Legal Blog

Second Circuit Hands Victory to Consumer Protection Interests, Holds That Predatory Payday Loan Providers Are Not Shielded by Native American Immunity

Gingras v. Think Finance Inc. 16-cv-2019 (2d Cir.)

The Internet exposed Americans to predatory high-interest payday loans with interest rates that often exceed 300 percent, 500 percent, or even 1,000 percent. Prior to the Internet, state laws against usury shielded borrowers from abusive local lenders. However, online lenders have avoided these laws by incorporating on Native American land and claiming sovereign immunity. The Second Circuit joined the Eleventh Circuit in declining to extend such immunity to such lenders.[1]

The plaintiff-appellees, citizens of Vermont,[2] had borrowed money online with interest well in excess of the caps imposed by Vermont law. They alleged violations of Vermont and federal law and sought an injunction against the tribal officers in their official capacities and an award of money damages. Some defendants moved to dismiss on immunity grounds; all moved to dismiss in favor of compelling arbitration. The district court (Geoffrey W. Crawford, J.) denied both motions; the Second Circuit affirmed.

On the arbitration point, the lending agreement required that all disputes are to be resolved by “Chippewa Cree tribal law,” that the arbitrator “shall apply Tribal Law,” that “[n]either this Agreement nor the Lender is subject to the laws of any state of the United States,” and that any award may be set aside by a tribal court.
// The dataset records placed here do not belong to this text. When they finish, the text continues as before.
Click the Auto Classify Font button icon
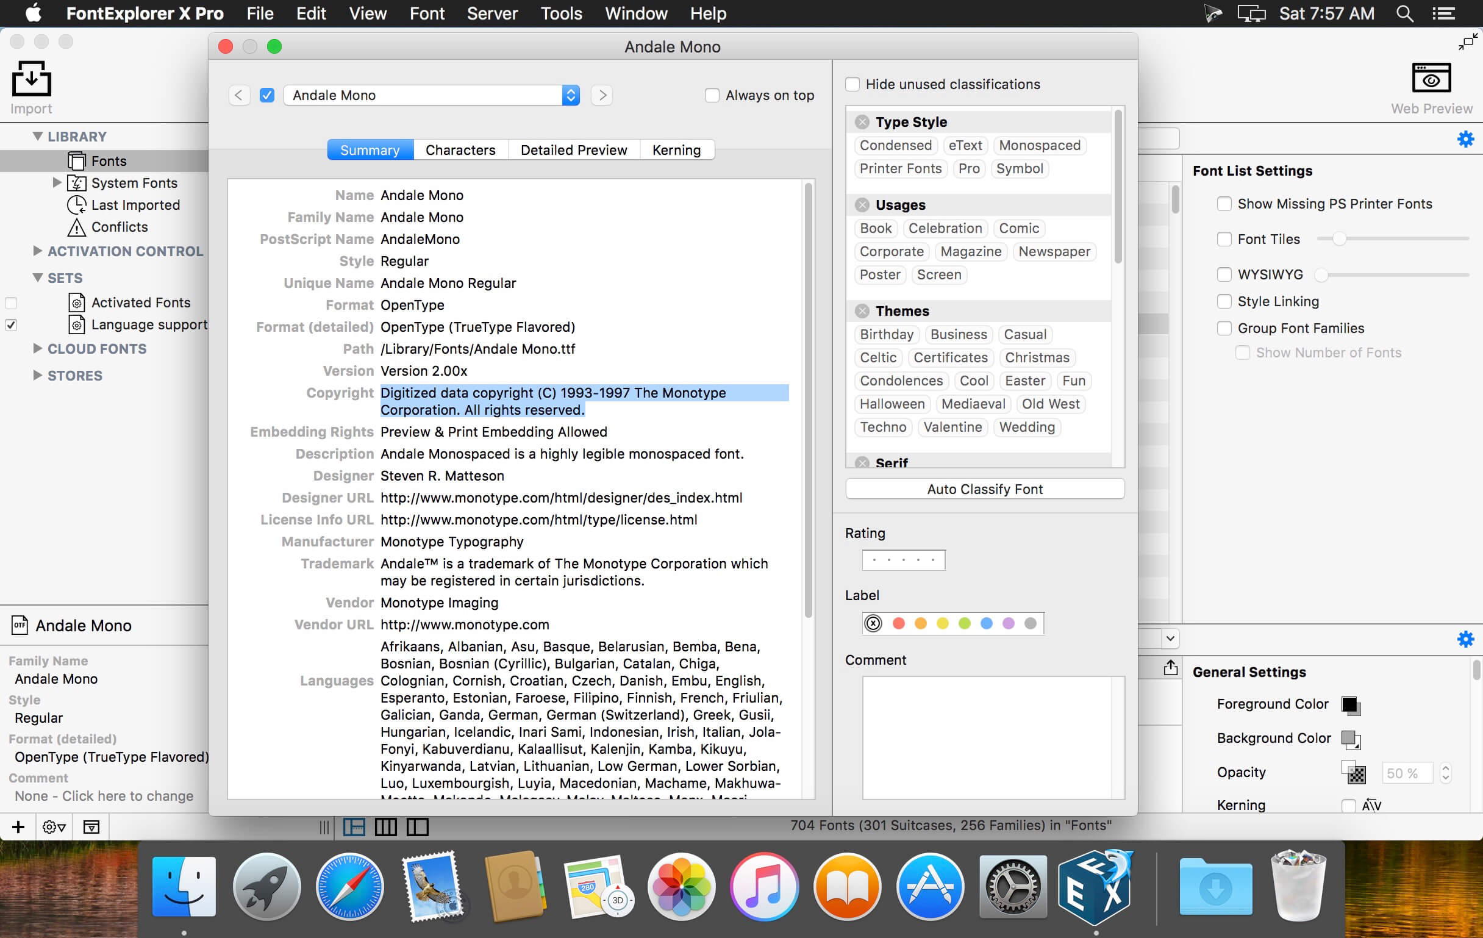The height and width of the screenshot is (938, 1483). tap(984, 488)
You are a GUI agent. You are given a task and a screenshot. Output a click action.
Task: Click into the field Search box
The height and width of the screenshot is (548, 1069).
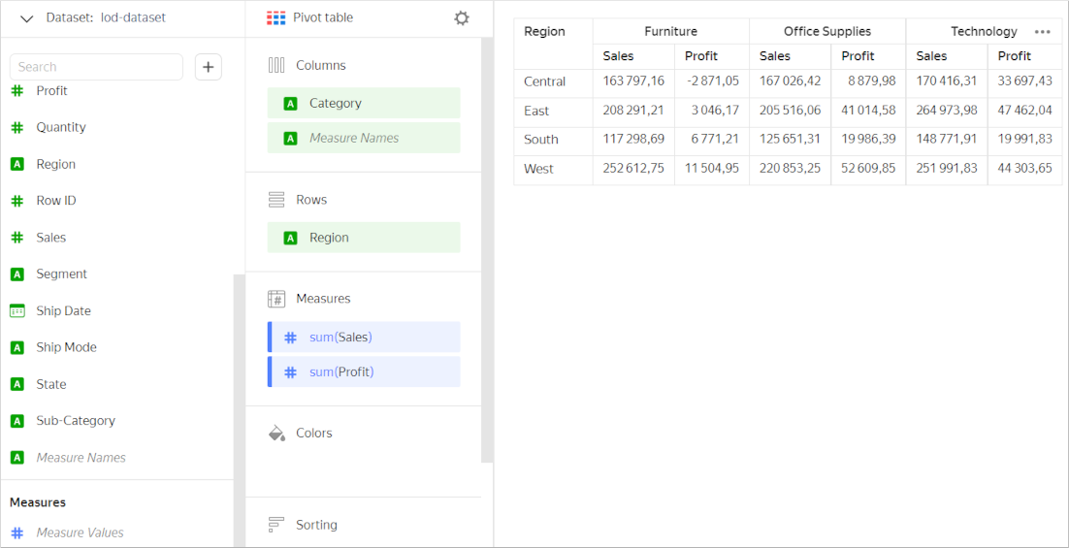point(96,67)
The district court found that the agreement was unconscionable and unenforceable because it insulates defendants from state and federal claims and that because it applies tribal law exclusively, the neutral arbitral forum was illusory. The Second Circuit agreed, finding that the defendants’ attempt to abrogate a party’s right to pursue federal statutory remedies is prohibited, that any tribal law that would be applied would likely have been tailored to protect defendants’ interests, and the tribal courts’ unfettered ability to overturn any award rendered the agreement unconscionable, unenforceable and illusory.
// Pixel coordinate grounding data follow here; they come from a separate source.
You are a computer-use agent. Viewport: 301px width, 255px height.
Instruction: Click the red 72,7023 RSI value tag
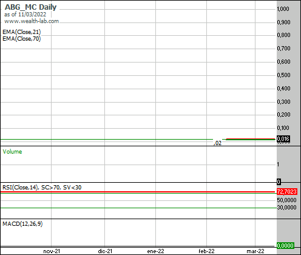click(287, 191)
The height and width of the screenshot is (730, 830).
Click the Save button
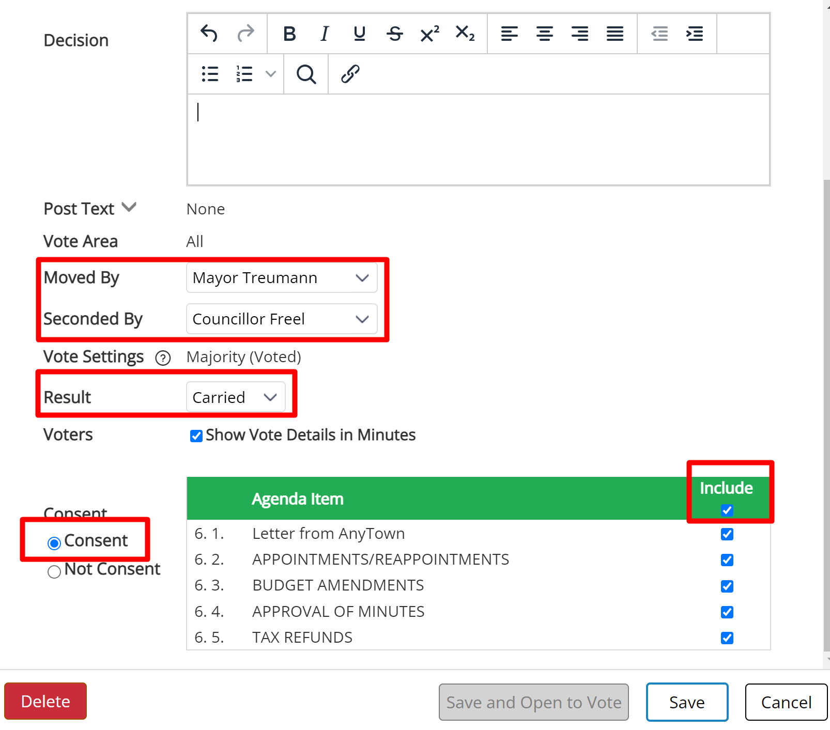687,702
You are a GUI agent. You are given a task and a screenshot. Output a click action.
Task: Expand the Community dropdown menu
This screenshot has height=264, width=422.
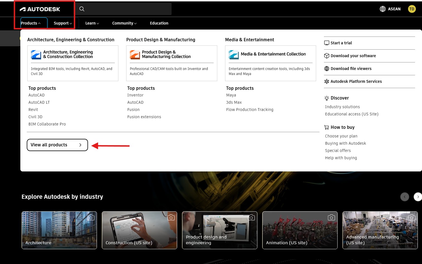pos(124,23)
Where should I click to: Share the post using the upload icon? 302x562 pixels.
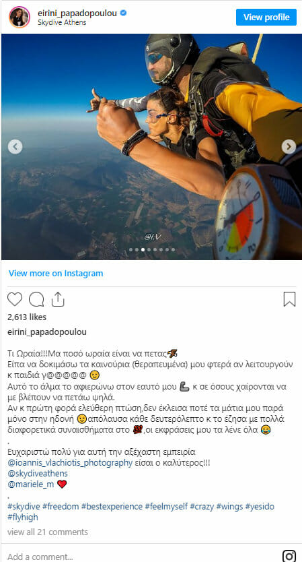(58, 299)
On the immunity point, the district court concluded that tribal sovereign immunity does not bar suit for prospective, injunctive relief under a theory analogous to Ex parte Young, 209 U.S. 123 (1908) – a U.S. Supreme Court case that allows suits in federal courts for injunctions against officials acting on behalf of states of the union to proceed despite the State's sovereign immunity, when the State acted contrary to any federal law or contrary to the Constitution. The Second Circuit agreed, making it clear that immunity is a shield, not a sword. The Court found that immunity does not bar state and substantive federal law claims for prospective, injunctive relief against tribal officials in their official capacities for conduct occurring off the reservation and rejected the defendants’ arguments that the district court misapplied precedent. It also allowed plaintiffs’ RICO claims to proceed.
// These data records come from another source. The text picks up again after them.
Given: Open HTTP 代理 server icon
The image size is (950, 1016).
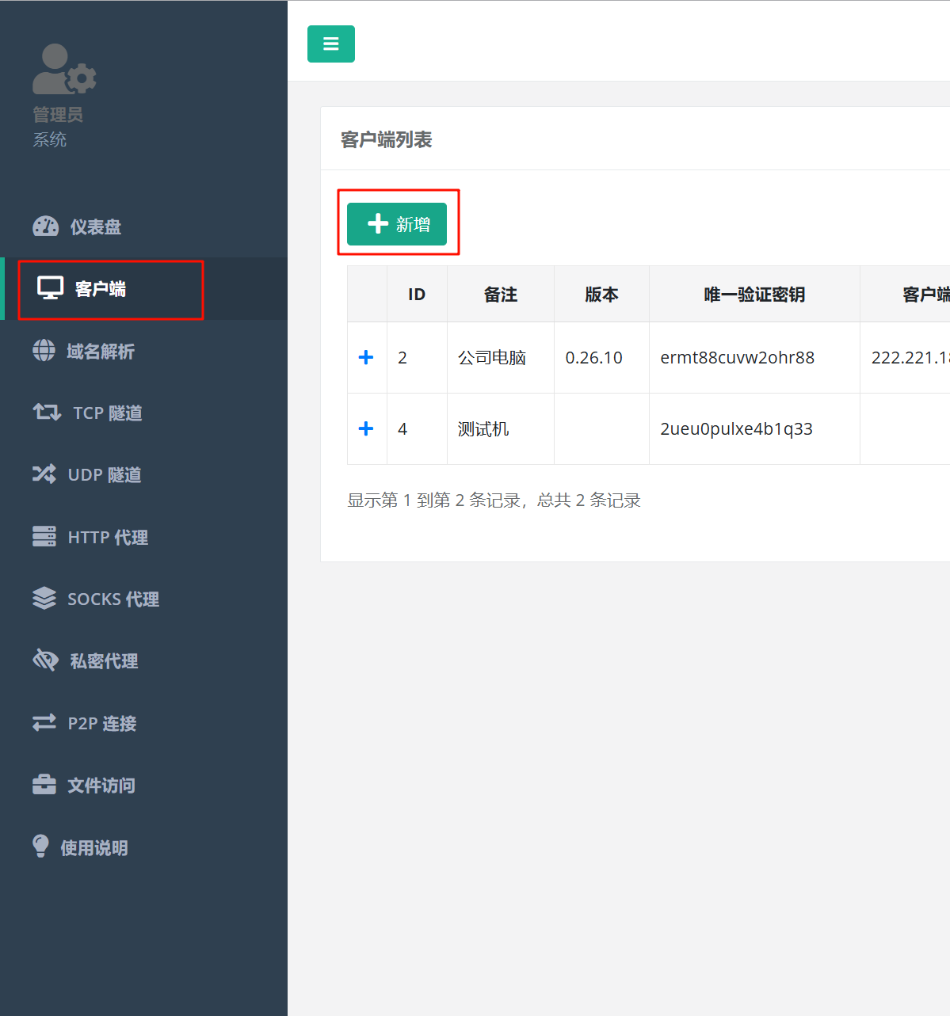Looking at the screenshot, I should point(44,537).
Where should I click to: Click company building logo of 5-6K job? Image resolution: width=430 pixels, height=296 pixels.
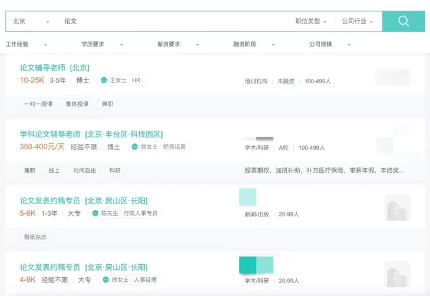pyautogui.click(x=397, y=208)
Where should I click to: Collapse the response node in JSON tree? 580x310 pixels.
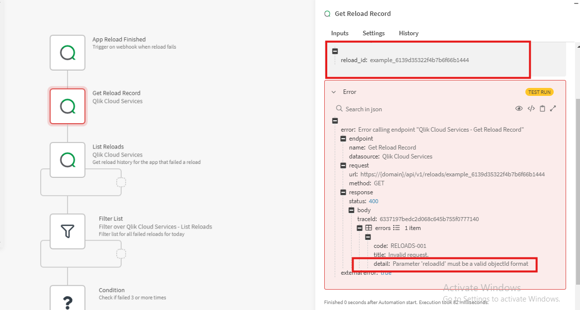[x=343, y=192]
The case is notable because it explicitly applies Ex parte Young in the same way the Eleventh Circuit did and for its thorough analysis of the Supreme Court’s decision in Michigan v. Bay Mills Indian Community, 572 U.S. 782 (2014), which condones actions to vindicate violations of state law by companies seeking to shroud themselves with immunity by incorporating on Native American land.


[1] See Alabama v. PCI Gaming Auth., 801
F.3d 1278, 1290 (11th Cir. 2015).

[2] Supported by amicus curiae: American Association for Justice, Washington, DC, and Public Citizen Litigation Group, Public Citizen, Inc., Washington, DC.